上國料萌衣の歌声はアンジュルムもファンも輝かせる “まっキラ”な未来を照らす卒業公演レポ

アンジュルム 上國料萌衣卒業公演レポ

 上國料萌衣が約9年半所属したアンジュルムを卒業した。3代目リーダーとしてグループを牽引し、多くの人に笑顔を届けてきた彼女の卒業公演『アンジュルム 10th Anniversary tour 2025春 「桜梅桃李」 上國料萌衣 FINAL ~お先はまっキラ!~』が6月18日横浜アリーナにて行われた。

 上國料は近年のハロー!プロジェクトにおいてもかなり毛色の異なるメンバーだった。「モーニング娘。'14 <黄金(ゴールデン)>オーディション」を受け落選し、その後ハロプロ研修生に加入することなく、一度ハロー!プロジェクトから離れるものの、その後アンジュルムの「大器晩成」を聴いて「2015アンジュルム新メンバーオーディション」を家族に内緒で受け、ただ1人の合格者となった。スマイレージからアンジュルムに改名し、歩き始め軌道に乗ってきたグループをさらに加速させるためのピースとして、上國料はこの船に乗り込むことになる。

 澄み渡るようなクリスタルボイスと垢抜けたビジュアルで加入当初から注目を集めた上國料は、その期待に十分に応える結果を残した。2021年にマクドナルド「マックフルーリー」のCMに単独で登場するなど、ハロー!プロジェクトの枠を超える活躍をソロで見せ、ファッション誌にも多く登場。アイドル業に加えタレント・モデルとしても活動し、まさにグループの顔としてアンジュルム、ひいてはハロー!プロジェクトの大きな玄関口として尽力してきた。

 そんな上國料の新しい門出に準備された舞台は横浜アリーナ。アンジュルムでは直近で竹内朱莉や佐々木莉佳子の卒業コンサートでも立った舞台だが、これまでの彼女の活躍を考えると、12000人が収容できるアリーナ公演はむしろ狭すぎるほどだ。全国88カ所と台湾での映画館でのライブビューイングも含めて、多くの人が上國料を見送るべくアクアブルー一色の客席が開演を待っていた。
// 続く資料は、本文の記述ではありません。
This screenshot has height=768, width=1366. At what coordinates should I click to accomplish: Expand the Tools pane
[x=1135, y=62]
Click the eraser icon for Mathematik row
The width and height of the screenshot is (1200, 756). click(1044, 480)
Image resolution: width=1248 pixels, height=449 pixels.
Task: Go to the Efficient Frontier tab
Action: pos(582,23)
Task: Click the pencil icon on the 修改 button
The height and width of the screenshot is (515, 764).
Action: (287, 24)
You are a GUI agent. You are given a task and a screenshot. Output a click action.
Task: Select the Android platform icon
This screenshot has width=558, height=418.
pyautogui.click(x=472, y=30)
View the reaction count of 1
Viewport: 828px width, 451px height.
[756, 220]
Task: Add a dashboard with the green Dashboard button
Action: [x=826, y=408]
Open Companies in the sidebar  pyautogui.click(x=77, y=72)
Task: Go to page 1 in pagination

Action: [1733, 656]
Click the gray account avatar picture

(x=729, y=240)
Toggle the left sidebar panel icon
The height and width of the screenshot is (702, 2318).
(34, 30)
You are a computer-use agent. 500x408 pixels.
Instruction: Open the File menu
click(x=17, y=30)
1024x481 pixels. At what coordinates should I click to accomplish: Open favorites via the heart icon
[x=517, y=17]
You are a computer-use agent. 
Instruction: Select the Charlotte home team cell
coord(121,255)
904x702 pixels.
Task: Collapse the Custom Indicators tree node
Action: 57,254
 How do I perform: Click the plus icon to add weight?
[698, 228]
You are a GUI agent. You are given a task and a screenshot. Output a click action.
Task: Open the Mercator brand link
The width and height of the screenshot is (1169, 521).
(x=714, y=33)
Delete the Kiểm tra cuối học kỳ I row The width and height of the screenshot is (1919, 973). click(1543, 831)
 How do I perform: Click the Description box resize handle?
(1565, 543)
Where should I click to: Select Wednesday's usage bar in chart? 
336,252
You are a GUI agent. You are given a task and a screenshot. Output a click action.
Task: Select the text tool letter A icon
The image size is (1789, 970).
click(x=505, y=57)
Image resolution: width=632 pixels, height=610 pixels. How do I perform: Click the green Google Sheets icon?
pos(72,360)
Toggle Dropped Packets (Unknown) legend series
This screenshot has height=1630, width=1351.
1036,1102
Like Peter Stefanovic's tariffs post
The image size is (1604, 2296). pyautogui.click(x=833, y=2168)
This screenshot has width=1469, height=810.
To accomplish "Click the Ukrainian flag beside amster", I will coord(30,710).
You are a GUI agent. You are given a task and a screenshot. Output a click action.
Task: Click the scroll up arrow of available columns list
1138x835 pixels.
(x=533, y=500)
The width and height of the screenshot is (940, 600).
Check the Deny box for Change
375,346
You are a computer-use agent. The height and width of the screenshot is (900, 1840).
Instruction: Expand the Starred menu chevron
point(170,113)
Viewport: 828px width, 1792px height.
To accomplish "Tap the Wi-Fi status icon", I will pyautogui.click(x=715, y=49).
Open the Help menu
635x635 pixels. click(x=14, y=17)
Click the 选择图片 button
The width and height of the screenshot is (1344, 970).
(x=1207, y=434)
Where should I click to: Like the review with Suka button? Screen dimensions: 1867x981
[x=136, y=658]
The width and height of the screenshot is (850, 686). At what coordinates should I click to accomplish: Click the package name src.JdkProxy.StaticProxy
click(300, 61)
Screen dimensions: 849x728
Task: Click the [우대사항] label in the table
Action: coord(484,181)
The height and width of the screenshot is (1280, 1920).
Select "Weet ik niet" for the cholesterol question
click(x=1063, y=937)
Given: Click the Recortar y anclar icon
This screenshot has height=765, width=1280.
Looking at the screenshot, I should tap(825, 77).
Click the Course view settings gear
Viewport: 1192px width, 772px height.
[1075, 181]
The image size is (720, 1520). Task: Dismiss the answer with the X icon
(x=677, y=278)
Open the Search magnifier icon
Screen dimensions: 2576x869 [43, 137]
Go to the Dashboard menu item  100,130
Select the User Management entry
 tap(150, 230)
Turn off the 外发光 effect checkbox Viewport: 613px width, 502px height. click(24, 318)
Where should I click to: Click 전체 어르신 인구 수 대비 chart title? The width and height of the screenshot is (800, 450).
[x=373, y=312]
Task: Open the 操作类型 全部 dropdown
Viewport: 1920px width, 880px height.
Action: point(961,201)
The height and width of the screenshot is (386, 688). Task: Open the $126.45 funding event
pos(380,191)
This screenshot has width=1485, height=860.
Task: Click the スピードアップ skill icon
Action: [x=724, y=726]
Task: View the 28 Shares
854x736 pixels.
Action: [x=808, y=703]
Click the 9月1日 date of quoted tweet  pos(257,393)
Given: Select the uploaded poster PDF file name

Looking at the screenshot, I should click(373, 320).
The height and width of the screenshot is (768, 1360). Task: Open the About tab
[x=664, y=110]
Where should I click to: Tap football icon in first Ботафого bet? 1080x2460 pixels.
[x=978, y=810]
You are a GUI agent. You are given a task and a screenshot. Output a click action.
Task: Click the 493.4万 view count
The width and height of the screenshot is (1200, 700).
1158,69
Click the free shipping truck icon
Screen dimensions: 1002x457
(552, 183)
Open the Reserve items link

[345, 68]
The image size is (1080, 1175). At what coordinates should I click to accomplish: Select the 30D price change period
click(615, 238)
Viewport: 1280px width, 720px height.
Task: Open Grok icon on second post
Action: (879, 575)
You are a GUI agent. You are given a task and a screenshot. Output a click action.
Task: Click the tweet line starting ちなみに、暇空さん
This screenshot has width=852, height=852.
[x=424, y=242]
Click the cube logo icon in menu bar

 1曲目に披露されたのは「次々続々」。上國料のデビューシングルだ。〈どんな君でも 私は大丈夫/行って おいで/ゾクゾクさせてやれ〉は加入してからずっと上國料がファンの背中を押してきた歌詞だが、今回はファンが彼女の背中を押す番だ。その後も「Uraha=Lover」など、どこか可憐な雰囲気をまとった上國料らしいセットリストが続く。

 続くMCでは上國料が今日集まったファンにお礼を言うとすぐに曲が振られ、最新シングルより「アンドロイドは夢を見るか?」へ。ここのブロックでは「RED LINE」や「愛・魔性」など、神々しさや美しさを感じる楽曲が続く。上國料が加入した当初に見られていたパワフルなアンジュルムとは異なる、メンバー全員のカリスマ性が炸裂する様子は上國料がグループにもたらした色の一つだ。

 ダンストラックは、グループ全体のスキルの高さを感じさせるものになっていた。ビジュアルだけじゃない、歌だけじゃない、全てができてアンジュルムなのだというグループのプライドを感じさせる、鋭さの感じるステージだった。

 VTRを挟み「大器晩成」ではファンのボルテージも一段と上がる。「ええか!?」など、客席と一体になって盛り上がるような楽曲を披露したかと思えば「初恋、花冷え」「忘れてあげる」ではグッと楽曲の世界観に引き込み、横浜アリーナという大きな会場を自分のものにして歌いこなす様子が見られた。

 MCを挟んだラストスパートでは、台詞からはじまる「人生、すなわちパンタ・レイ」を披露。「美々たる一撃」「アイノケダモノ」とアンジュルムらしい“強さ”を感じさせる楽曲はきっと卒業する上國料自身にもこれから力を与えるようなものになるはずだ。最後は「友よ」を歌い、ハッピーな雰囲気のなかで一度コンサートは幕を下ろす。